1. Does data recovery usually cost that much? They told me I need to use a certified class 1 clean room data recovery center.

2. Is there any way to make sure the contents on the HDD are not recoverable once I send it back to Lacie. I have very sensitive information on there, and although they said they magnetize it to render the data unrecoverable, I'd like to try to do something similar on my own before it leaves my possession.

Currently the drive cannot be read by my laptop (making a hard clicking noise with whine). I was told the HDD is dead by the technician.
 
IMO there is fundamentally no difference between using a strong magnet, which very likely will damage the disk (more), and drilling a hole in it, or using a bat to shatter the platters. So I suggest you ask them how you should destroy the data on a non-working disk to your satisfaction (i.e. can you drill a hole in it and still return it for warranty claim)?

This is a good reason why full disk encryption is a good idea.

Code:
Does data recovery usually cost that much?

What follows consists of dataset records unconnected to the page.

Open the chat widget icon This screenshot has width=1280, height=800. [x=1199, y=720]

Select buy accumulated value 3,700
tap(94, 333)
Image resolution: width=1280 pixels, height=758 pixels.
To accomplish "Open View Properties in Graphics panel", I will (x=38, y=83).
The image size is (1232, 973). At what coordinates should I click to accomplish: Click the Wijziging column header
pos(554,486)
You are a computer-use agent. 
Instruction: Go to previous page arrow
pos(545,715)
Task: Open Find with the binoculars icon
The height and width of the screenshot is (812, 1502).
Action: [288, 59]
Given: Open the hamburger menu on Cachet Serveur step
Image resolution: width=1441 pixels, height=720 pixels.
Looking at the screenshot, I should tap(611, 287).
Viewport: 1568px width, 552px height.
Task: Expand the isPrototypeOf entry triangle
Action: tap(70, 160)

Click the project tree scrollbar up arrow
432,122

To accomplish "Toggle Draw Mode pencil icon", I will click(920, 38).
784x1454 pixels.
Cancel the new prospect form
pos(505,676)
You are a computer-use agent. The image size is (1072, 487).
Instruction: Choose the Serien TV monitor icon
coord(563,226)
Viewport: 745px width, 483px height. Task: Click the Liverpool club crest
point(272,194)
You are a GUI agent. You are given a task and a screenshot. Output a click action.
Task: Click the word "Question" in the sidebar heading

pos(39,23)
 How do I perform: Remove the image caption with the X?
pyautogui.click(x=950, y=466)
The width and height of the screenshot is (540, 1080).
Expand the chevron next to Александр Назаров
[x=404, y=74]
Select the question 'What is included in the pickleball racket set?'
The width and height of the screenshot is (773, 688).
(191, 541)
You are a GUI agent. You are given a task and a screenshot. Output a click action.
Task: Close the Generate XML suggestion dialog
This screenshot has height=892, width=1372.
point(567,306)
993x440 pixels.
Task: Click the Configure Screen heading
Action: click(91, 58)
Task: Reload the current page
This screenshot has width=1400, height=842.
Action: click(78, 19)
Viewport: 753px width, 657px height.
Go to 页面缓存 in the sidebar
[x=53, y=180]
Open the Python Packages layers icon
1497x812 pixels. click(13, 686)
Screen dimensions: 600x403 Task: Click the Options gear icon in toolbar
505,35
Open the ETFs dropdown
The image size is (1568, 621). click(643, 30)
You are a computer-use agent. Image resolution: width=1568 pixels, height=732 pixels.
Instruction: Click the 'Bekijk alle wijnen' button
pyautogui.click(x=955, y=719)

Yep. That's why backups are a good idea. The very fact you even decided to call indicates the data was important so the question I think everyone reading this wants to know is why you weren't keeping backups.
 
IMO there is fundamentally no difference between using a strong magnet, which very likely will damage the disk (more), and drilling a hole in it, or using a bat to shatter the platters. So I suggest you ask them how you should destroy the data on a non-working disk to your satisfaction (i.e. can you drill a hole in it and still return it for warranty claim)?

This is a good reason why full disk encryption is a good idea.

Code:
Does data recovery usually cost that much?

Yep. That's why backups are a good idea. The very fact you even decided to call indicates the data was important so the question I think everyone reading this wants to know is why you weren't keeping backups.

that was my backup drive. No, I did not back up my backup drive.
 
that was my backup drive. No, I did not back up my backup drive.

Now you hopefully do (not meant smirkingly), because HDDs can fail.
I have one 500 GB HDD for my photographs (digital and analog) libraries and editing documents, one 500 GB HDD with my personal video footage in an editing friendly format.
Both 500 GB HDDs get backed up to one 1 TB HDD via CarbonCopyCloner.
And that 1 TB HDD gets backed up to another 1 TB HDD via CarbonCopyCloner.
Therefore I have three copies of my important data.
 
that was my backup drive. No, I did not back up my backup drive.

If it's a backup drive, you have originals on another disk (or disks) in which case you still don't need recovery services. Unless it's not JUST a backup drive and you put the only copy of important data on it, for which there is no backup.